Boston

Pour jouer au Boston, on emploie un jeu de 52 cartes.

Ordre de valeur des cartes et points qu'elles représentent

Valet de carreau, carte la plus haute.
As, roi, dame, valet (sauf de carreau), dix, neuf, etc. jusqu'au deux.

Nombre de joueurs

Quatre.

Désignation du donneur et genre de donne

Un joueur quelconque divise le jeu en quatre paquets et en remet un à chacun des joueurs qui y cherche le valet de carreau. Celui qui l'a trouvé est chargé de distribuer les cartes.
Il reçoit la mise des trois partenaires, celles-ci étant la moitié de ce qu'il verse lui-même, c'est-à-dire huit fiches. Les autres joueurs mettent donc quatre fiches sur la table.
Le donneur fait couper à un joueur de gauche et distribue en commençant par la droite. Il donne les cartes une à une ou plusieurs à la fois, indifféremment. Chaque joueur doit être en possession de 13 cartes.

Atout

La dernière carte retournée par le donneur, après la distribution à raison de 13 chacun, représente la couleur de l'atout. Face visible, elle demeure sur la table, tant que personne n'a joué.

Le boston

C'est le valet de carreau, carte la plus haute, dans ce jeu. Toutes les cartes de la couleur de celle retournée par le donneur sont des atouts. Il peut donc y avoir quatorze atouts, c'est-à-dire treize cartes de la couleur de celle retournée, plus le valet de carreau ou boston qui le remporte sur toutes les autres.

Manière de jouer

Le premier en cartes, placé à droite du donneur, prend d'abord la parole. Il examine son jeu et s'il juge qu'il peut faire cinq levées, il prononce : « Je demande », en posant sur la table une carte dos en dessus, qu'il ne nomme ni ne montre. Mais il annonce qu'il joue en belle ou en petite.
On appelle belle la couleur de la carte retournée par le donneur après la première distribution. Après la deuxième distribution, et les suivantes, la couleur de la dernière carte retournée par le donneur est la petite.
Si, par hasard, à une distribution quelconque, la même carte est retournée, elle demeure belle.
Quand un joueur a dit : « Je demande », un autre dit : « Je soutiens » si, après examen de son jeu, il espère compter sur trois levées. Les deux joueurs, celui qui demande et celui qui soutiens, s'entendent donc pour réaliser huit levées, qui gagnent la partie.
Mais, s'ils né font pas ces huit levées, ils font ce que l'on appelle la bête. Ils payent aux deux autres joueurs ce qu'il leur aurait revenu s'ils avaient faits huit levées.
On peut continuer après huit levées et en réaliser un nombre supérieur. On a droit alors à un nombre de fiches correspondant à ces levées supplémentaires.
D'après son jeu, le joueur qui demande peut espérer faire huit levées sans être soutenu. Il réclame alors son indépendance.
S'il réussit les huit levées dans les conditions inclues, il a droit à l'enjeu et, de plus, à dix fiches remises à lui par chacun des joueurs.
S'il ne réussit pas les huit levées, il remet dix fiches à chaque joueur et double l'enjeu placé au milieu de la table, dans une corbeille.
Un joueur peut faire la demande en misère. Elle consiste à ne réaliser aucune levée et elle annule atouts et bostons, qui n'ont plus aucune valeur. Si le demandeur en misère gagne, il prend l'enjeu et reçoit de chaque joueur le nombre de fiches déterminé d'avance. S'il perd, il doit doubler l'enjeu et donner aux partenaires ce qui lui reviendrait s'il avait gagné.
Le joueur qui est en possession du boston reçoit deux fiches de chacun des joueurs. Ceci s'appelle payer l'honneur.

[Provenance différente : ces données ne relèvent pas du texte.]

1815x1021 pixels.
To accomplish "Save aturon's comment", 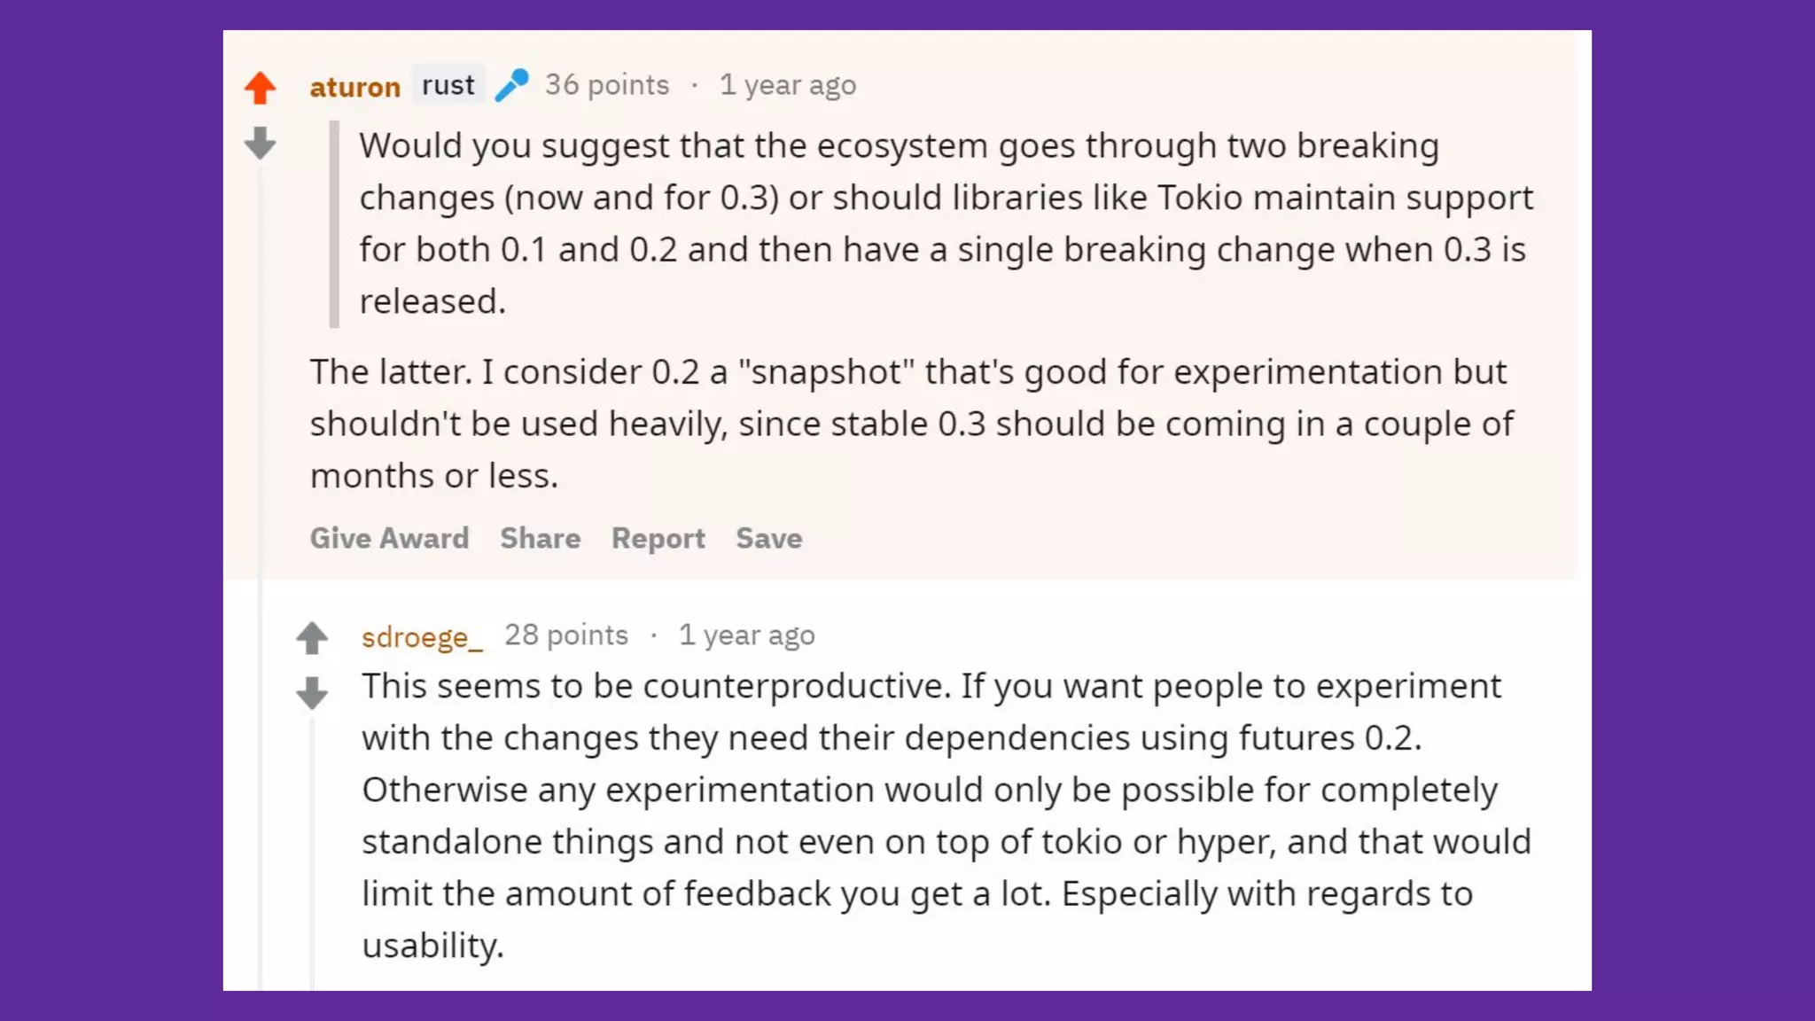I will (x=768, y=538).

Comment la partie est gagnée ou perdue

La partie est gagnée quand le joueur qui demande et celui qui soutiens, ont réalisé huit levées.
Le joueur qui demande peut, à lui seul, réaliser ces huit levées, dans quel cas il a gagné. Mais il n'a le droit de le faire que s'il réclame son indépendance. (Se reporter d'ailleurs à la manière de jouer.)